Given Dora the Explorer’s original run on television from 2000-2014 (with a sequel series running to 2017), the general idea here is terms of demographics is likely to hit a broad range, with a median roughly hitting where Dora now is — no longer a preschooler exploring a brand new world, but rather, entering high school and entering a different process of discovery in terms of socialization.
The first half of the trailer offers decidedly spare instrumentation but still offers a beat, with steady claps and percussive, funky guitar. True to form for a comedic trailer, this instrumental pauses at 0:27 in order to hone in on the reaction of Dora’s parents in the dialogue, designed to come off humorously. This happens again from 0:37 to 0:43. At 0:44 we hear some melody and syncopation introduced to the instrumental, which — to hazard a guess — is meant to roughly approximate the colourful tones of the original Dora the Explorer theme (yes, this writer had to look it up out of curiosity, not knowing as such off-hand). It’s a very subtle musical connection, if there is one at all.
The main theme, which hits at about the midway point alongside the date card (“This Summer”), is a basic but competent rock track possibly composed by Germaine Franco, who having previously worked on Coco and Kung Fu Panda 3 among others is no stranger to family fare.

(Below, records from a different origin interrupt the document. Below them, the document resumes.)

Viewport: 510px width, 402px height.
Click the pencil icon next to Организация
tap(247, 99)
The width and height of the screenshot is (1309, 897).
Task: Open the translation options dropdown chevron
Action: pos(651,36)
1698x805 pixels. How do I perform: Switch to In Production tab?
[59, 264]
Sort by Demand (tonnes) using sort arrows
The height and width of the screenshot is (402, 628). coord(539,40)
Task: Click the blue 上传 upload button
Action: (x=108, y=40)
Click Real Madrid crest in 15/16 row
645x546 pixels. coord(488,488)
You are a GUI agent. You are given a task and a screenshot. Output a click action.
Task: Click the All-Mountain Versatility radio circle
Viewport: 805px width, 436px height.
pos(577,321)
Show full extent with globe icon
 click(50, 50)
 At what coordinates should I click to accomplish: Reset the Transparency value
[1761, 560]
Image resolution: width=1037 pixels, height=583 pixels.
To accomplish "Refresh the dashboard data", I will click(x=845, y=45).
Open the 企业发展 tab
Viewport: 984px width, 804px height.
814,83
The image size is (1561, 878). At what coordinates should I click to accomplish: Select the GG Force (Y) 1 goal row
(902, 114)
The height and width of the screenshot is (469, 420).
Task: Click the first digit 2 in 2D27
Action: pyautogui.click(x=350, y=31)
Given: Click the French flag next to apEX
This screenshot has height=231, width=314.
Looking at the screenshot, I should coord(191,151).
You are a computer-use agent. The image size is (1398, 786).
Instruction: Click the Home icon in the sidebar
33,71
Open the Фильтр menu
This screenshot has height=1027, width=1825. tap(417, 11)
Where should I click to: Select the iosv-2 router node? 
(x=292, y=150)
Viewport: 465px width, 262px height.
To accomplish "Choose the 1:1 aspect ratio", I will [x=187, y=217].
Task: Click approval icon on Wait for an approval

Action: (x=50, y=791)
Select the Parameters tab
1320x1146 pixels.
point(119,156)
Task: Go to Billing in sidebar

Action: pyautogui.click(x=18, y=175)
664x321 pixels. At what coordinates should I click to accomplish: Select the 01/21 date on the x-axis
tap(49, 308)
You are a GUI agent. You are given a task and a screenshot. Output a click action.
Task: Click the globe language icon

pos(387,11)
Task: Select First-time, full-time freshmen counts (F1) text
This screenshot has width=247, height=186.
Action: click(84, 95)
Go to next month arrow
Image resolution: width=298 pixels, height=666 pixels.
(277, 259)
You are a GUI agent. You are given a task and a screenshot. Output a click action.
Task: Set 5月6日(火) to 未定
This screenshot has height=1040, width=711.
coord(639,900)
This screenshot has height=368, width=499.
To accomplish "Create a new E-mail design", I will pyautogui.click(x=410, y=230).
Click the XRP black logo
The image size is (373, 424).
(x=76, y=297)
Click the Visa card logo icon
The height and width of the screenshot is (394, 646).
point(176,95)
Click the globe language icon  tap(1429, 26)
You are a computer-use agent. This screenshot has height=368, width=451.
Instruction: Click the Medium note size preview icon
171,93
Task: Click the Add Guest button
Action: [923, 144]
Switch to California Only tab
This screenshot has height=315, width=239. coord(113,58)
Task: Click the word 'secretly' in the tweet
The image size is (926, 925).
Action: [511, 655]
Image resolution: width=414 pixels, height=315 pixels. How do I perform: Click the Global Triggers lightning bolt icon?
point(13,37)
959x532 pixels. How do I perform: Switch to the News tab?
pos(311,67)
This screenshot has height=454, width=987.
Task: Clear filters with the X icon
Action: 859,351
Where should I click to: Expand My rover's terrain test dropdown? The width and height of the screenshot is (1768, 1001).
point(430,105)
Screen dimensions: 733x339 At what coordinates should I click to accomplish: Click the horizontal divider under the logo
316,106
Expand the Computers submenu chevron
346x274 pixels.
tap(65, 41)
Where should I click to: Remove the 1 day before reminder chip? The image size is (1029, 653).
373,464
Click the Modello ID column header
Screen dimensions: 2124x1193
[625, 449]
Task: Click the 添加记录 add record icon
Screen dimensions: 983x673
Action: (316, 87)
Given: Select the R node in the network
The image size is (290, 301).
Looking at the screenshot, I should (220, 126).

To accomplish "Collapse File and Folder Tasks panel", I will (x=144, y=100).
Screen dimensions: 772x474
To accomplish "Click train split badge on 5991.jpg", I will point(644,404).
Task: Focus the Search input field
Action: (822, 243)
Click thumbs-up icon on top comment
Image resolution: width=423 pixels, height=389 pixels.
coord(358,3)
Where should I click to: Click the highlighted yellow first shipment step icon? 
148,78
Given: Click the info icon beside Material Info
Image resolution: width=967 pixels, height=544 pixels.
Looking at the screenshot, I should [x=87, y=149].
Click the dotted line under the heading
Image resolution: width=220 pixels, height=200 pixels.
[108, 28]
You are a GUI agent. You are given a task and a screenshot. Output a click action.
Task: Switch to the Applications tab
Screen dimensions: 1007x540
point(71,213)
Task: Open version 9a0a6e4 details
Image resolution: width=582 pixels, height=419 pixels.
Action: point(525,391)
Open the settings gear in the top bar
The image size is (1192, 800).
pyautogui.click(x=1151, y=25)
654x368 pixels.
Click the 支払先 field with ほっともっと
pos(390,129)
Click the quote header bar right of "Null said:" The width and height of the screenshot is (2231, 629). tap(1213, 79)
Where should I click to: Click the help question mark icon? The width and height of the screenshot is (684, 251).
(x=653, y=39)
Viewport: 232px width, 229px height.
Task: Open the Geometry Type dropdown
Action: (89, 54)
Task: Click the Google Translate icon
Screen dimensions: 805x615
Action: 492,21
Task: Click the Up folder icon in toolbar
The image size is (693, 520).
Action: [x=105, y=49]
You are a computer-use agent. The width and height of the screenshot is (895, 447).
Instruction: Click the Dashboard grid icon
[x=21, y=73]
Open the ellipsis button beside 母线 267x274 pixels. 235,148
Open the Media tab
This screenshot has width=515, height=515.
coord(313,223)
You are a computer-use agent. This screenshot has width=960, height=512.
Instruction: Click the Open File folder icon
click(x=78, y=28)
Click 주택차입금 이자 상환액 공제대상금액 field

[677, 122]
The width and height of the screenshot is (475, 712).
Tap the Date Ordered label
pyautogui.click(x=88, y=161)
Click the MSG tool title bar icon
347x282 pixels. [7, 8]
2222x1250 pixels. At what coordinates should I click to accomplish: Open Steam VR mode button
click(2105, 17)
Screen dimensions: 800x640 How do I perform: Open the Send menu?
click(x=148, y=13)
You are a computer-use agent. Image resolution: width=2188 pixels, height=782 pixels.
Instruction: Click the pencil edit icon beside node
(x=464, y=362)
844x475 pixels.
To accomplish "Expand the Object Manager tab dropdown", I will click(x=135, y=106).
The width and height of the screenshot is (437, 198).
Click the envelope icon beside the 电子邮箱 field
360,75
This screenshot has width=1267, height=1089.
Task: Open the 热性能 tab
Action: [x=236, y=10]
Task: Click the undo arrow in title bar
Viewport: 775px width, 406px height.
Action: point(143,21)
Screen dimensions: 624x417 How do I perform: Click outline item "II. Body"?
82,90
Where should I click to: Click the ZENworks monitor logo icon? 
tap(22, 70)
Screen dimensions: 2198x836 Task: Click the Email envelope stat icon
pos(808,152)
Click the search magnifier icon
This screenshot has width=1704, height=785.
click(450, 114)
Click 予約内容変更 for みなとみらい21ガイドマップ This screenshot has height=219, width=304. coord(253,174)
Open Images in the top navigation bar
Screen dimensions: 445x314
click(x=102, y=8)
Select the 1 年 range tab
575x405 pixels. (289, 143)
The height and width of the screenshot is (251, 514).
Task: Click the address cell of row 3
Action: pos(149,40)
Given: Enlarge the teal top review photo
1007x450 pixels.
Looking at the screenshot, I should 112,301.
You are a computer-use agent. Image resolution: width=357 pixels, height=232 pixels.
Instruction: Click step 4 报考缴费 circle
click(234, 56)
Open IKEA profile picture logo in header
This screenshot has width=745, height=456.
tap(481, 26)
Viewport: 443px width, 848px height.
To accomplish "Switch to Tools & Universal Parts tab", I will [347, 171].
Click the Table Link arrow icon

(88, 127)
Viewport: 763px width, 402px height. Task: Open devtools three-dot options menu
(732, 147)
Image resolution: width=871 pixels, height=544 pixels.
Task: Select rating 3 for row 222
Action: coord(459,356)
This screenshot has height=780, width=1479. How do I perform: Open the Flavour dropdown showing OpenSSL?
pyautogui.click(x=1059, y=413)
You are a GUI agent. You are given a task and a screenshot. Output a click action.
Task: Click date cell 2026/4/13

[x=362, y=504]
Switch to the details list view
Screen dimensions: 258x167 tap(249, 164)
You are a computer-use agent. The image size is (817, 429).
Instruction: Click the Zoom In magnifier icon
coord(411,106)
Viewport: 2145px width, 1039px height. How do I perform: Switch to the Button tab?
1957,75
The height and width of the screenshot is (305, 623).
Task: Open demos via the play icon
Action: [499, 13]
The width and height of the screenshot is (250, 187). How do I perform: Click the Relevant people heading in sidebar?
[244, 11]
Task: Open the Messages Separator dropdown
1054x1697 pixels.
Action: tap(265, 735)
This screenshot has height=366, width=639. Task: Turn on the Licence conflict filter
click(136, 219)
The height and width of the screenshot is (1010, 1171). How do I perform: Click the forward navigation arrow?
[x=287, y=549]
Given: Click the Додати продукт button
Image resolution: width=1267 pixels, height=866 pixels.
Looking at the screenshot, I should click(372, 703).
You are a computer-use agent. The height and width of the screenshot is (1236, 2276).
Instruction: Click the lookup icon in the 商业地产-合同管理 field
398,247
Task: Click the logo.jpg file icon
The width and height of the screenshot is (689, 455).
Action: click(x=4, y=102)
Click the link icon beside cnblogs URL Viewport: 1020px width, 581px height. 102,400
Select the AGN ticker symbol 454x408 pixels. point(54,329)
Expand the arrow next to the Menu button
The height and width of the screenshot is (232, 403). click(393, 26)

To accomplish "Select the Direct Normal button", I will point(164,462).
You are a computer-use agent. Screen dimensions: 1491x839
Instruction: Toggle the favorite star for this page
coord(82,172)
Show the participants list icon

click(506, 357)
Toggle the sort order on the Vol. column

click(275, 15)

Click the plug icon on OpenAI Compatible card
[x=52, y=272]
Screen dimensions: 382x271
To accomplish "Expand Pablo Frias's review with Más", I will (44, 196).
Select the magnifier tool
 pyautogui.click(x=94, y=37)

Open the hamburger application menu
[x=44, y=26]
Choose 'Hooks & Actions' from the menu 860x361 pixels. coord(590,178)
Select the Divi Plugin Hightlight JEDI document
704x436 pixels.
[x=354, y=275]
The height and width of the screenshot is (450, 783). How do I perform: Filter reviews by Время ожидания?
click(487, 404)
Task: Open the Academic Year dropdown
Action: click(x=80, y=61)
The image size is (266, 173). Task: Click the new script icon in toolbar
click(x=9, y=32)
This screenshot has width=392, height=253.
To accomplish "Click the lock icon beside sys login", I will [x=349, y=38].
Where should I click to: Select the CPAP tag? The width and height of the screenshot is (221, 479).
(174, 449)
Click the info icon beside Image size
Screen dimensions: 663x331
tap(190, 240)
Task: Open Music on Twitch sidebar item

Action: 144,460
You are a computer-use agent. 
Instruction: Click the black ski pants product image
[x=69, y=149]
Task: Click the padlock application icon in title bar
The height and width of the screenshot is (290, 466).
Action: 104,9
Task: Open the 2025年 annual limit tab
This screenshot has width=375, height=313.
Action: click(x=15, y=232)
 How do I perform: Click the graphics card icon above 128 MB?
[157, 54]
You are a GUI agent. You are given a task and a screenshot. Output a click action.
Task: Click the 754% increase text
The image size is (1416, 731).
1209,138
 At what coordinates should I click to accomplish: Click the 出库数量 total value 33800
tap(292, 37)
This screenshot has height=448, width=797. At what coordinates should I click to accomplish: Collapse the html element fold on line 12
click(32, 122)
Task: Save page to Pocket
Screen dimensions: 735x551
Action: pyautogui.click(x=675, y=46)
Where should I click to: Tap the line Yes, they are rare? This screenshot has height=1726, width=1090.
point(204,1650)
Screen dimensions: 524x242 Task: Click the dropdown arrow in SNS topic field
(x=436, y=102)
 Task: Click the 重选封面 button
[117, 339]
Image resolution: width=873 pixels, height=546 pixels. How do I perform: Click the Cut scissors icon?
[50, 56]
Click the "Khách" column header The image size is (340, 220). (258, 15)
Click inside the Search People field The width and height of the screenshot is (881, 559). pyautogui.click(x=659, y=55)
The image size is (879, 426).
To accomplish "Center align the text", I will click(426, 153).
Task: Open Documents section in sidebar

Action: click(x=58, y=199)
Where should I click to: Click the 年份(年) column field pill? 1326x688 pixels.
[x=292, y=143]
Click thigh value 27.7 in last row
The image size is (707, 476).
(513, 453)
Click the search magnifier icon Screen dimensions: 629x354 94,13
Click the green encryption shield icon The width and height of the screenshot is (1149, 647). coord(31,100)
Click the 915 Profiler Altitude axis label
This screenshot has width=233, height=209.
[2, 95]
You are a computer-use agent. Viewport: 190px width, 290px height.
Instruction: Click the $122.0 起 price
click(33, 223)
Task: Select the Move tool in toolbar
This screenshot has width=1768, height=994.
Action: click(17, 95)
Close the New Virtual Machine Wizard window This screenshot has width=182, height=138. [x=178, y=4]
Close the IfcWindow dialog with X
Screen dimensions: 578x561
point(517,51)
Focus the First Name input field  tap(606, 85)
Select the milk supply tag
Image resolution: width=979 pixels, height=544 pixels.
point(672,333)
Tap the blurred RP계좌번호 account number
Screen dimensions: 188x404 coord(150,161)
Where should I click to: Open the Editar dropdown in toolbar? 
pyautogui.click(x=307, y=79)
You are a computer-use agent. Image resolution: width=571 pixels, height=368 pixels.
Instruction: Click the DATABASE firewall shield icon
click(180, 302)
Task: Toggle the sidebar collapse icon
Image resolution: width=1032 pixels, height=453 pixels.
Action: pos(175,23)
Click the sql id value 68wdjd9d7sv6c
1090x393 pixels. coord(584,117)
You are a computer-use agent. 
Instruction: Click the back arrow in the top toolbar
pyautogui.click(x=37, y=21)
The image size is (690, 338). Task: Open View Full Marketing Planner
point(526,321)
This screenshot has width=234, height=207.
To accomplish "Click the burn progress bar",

It’s also worth noting that the starring cast is, appropriately given the subject matter, predominantly Latinx. On the other hand, there is as of yet no Spanish to speak of, despite the original cartoon’s solid emphasis on bilingualism. Whether this key element of the show is given up for the sake of mass market Hollywood appeal remains to be seen.
Although at first it would seem that the musical choices contained here are decidedly straightforward, the careful rebranding of Dora for a (relatively) aging audience adds some interest as to how that demographic transition is handled. Sometimes characters are best left to capture new audience as the original one ages out; sometimes characters, like for example musical performers, age and evolve with their audience — much like, for example, the Pokemon movie coming this summer featuring a Pikachu voiced by Ryan Reynolds, of all people. It will be interesting to see whether Dora can achieve a similar feat, and how its musical choices for its trailer campaign might reflect that ambition.